Workbench on Kubernetes - Introduction

This page only applies to users with access to a Workbench installation running on Kubernetes.

Instance Types

The k8s sessions run on specific instance types which are preselected on the admin side. The instance type selection matters to ensure that Workbench is not limited by instance type capabilities. For example, when using elastic file system (EFS) on AWS, it is important to make use of network-optimized instances to best support EFS throughput capabilities.

In general, memory-optimized instances are preferred as their CPU/Memory ratio favors memory, which is usually the more important resource for Workbench sessions. The following instance types are currently available to the autoscaler:

Instance Type CPU Memory Costs per hour
r5n.large 2 16 $0.036 - 0.037
r5n.xlarge 4 32 $0.074 - $0.099
r5n.2xlarge 8 64 $0.2 - $0.4
r5n.4xlarge 16 128 $0.36 - $0.95
———— —– ————–
r6i.large 2 16 $0.0383 - $0.0390
r6i.xlarge 4 32 $0.0811 - $0.105
r6i.2xlarge 8 64 $0.01624 - $0.3526
r6i.4xlarge 16 128 $0.336 - $0.3747

More instance types or families can be added if needed.

Resource Requests

The default session resources aim to represent a reasonable default for new sessions. Depending on the need of your current task, you might want to increase the respective values.

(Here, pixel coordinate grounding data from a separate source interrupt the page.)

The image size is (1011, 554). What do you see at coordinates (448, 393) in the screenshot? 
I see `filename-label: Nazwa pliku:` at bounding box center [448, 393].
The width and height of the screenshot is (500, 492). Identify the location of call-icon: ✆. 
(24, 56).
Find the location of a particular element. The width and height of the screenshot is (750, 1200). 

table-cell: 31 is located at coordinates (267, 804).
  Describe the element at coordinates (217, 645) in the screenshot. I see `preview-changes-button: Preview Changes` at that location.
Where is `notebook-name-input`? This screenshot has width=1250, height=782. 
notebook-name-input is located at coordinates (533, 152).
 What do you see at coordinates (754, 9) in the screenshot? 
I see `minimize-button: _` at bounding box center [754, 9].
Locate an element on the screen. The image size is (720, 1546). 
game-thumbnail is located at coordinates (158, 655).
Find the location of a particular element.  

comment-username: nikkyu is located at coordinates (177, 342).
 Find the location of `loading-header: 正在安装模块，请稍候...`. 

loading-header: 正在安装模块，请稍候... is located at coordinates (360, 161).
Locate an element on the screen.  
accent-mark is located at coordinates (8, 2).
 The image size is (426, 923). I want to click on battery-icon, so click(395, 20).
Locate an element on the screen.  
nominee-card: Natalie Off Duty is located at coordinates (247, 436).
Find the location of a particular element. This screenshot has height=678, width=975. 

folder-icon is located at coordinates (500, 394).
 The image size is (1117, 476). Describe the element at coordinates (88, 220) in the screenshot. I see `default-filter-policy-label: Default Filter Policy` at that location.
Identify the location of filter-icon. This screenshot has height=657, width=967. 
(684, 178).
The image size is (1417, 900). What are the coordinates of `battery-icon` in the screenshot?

If you’re session aims to use more memory than it has been assigned to, the session will output a message like

Error: cannot allocate vector of size <some size> Gb

If this ever happens to you during certain (memory)-heavy tasks, consider increasing the session memory and try again.

CPU resources are often shared between multiple users on a machine (as the CPU is idle most of the time anyway). Memory requests are blocked for the individual users to prevent memory overflow of the underlying machine.